(Records for the exercise)

============================================================

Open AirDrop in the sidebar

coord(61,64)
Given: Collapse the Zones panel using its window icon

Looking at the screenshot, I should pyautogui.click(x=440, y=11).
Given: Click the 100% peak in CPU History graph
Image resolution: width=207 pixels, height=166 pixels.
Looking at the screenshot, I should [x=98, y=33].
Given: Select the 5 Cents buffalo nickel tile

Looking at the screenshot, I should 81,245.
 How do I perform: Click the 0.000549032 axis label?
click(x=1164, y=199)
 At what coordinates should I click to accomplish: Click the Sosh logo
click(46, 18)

============================================================

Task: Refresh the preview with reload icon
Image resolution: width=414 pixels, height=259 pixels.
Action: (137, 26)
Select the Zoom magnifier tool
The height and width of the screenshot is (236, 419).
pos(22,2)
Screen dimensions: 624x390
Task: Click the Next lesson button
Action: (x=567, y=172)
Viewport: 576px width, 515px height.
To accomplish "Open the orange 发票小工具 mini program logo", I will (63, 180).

============================================================

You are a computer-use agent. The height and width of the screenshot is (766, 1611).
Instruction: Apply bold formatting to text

============================================================

(Task goal) Beginning at the line above that contains "You are a computer-use", return each line exactly through the line that contains "Instruction: Apply bold formatting to text", and no others.

(Result below)
You are a computer-use agent. The height and width of the screenshot is (766, 1611).
Instruction: Apply bold formatting to text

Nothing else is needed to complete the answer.